Music and dance flowed through many films that radically differed from classical Hollywood musicals. Ettore Giannini’s Carosello napoletano (1953), newly restored to its saturated Technicolor glory, recalls Powell and Pressburger’s experiment with the “composed film” in Tales of Hoffmann (1951), but there is nothing else quite like this ode to the resilience of Neapolitan culture and songs, which swirls fluidly through the centuries, taking in poverty and wars and violence as well as romance and frivolity. The most touching, and surprising, moment comes in a segment devoted to the commedia dell’arte, when an actor portraying the everyman-scallywag Pulcinella dies on stage.

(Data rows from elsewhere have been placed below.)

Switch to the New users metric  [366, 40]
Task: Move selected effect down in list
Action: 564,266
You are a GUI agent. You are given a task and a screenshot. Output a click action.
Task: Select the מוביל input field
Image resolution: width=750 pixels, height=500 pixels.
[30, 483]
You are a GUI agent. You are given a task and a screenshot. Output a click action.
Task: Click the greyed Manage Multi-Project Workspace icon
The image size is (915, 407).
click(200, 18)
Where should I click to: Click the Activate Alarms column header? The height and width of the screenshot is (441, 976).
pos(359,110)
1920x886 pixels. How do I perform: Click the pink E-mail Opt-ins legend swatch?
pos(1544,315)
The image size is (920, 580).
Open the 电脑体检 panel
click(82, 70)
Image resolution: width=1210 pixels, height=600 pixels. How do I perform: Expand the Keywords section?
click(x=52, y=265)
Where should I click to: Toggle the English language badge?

Removing his black, hook-nosed mask, he reveals the face of the legendary Russian dancer Léonide Massine, who choreographed the film—and who for many cinephiles will always be the shoemaker in the ballet centerpiece of Powell and Pressburger’s masterpiece The Red Shoes (1948).
Few films have ever astonished me more on first viewing than another standout this year, Emilio Fernandez’s explosive Victimas del pecado (Victims of Sin, 1951). This was my introduction to the cabaretera genre, a cycle of Mexican melodramas set in the sordid, neon-smeared underworld of nightclubs and crime, and it is gobsmacking from the get-go. The earthy, magnetic star Ninón Sevilla burns up the floor with percussive, incendiary Afro-Cuban dancing, when she is not rescuing a baby abandoned in a trash can; battling vile, zoot-suited pachuco pimps; nobly enduring degradation as a prostitute and prison inmate; or tenderly mothering her adopted child. The cinematography, by the poetic virtuoso Gabriel Figueroa, is classically noir—all smoky, glistening shadows—but the film is in a kind of emotional 3D, flying right at your face and leaving you stunned, marveling, “Who knew this existed?”
Victims of Sin is thus a perfect pick for Il Cinema Ritrovato, an event that has nothing to do with the anxious desire, which drives many film festivals, to be the first to see something new. Instead, it celebrates the joy of finding something that has been lost, forgotten, or simply waiting to be encountered. These films have been here all the time. What took us so long?